This is also quite promising for future development. When they say 1000-2000
mAh/g they're referring to the anode itself- only the weight of silicon, not
the full battery. Silicon tops out near 4000 mAh/g, so there's a reasonable
headroom there. 50% increase in overall capacity for the entire battery is
fairly conservative. I presume it's because they can only apply very thin
layers of anode silicon. That may mean there's a lot of room for growth
though! They just have to thicken up that layer.

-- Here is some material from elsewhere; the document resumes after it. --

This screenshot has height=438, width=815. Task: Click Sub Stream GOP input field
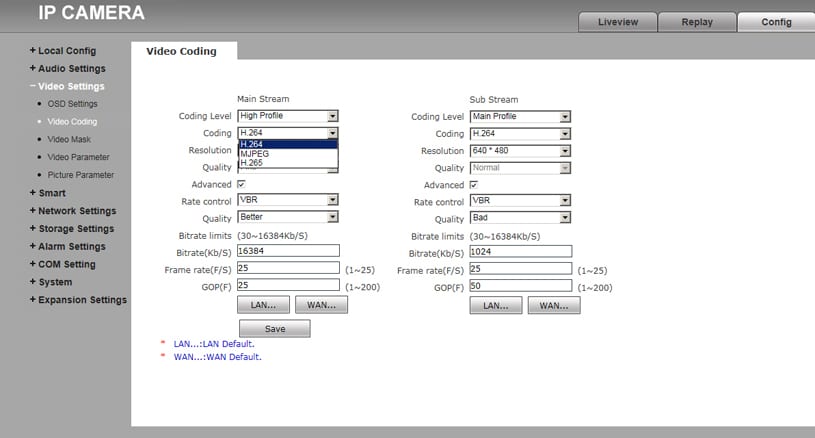tap(520, 286)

I'm still very skeptical of their long term capacity though. The problem with
anodes like this is the nanoscale features. You basically have a huge tangle
of velcro: that's done to increase the surface area exposed to the
electrolyte, which solves the anode expansion problem. The drawback is that
when that surface area becomes restricted, and it inevitably does, the SEI
affects the distribution of li ions inside the silicon, increasing damage.

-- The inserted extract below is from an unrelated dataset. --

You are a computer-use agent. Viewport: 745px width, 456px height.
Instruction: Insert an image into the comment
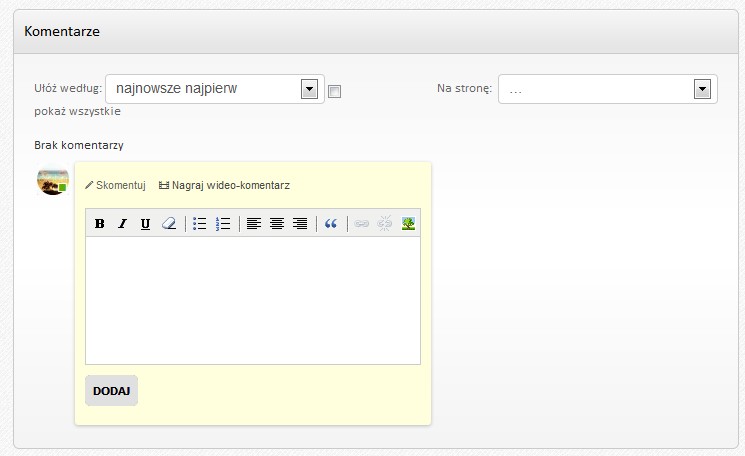click(x=408, y=224)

They do appear to have found a way around that, but it may still put a long
term limit on capacity. The thicker you try to make the anode (to increase
energy density), the deeper the "velcro" becomes, and the more the SEI blocks
lithium. It may also make these batteries more sensitive to heat and
overcurrent and over/undervoltage- anything that disturbs the SEI may cause
dramatic irreversible effects.

Random related fun fact: Silicon requires the use of copper rather than
aluminum foils in batteries. Aluminum is a semiconductor dopant (the exact one
used in your computer, in fact), and if you deposit silicon onto an aluminum
foil it will form a very weak diode that causes a ton of problems. In
computers an extremely thin silicon oxide film is used between aluminum wires
and the transistors they connect. That layer is extremely resistive and causes
a bunch of headaches, but way smaller ones than tiny diodes would!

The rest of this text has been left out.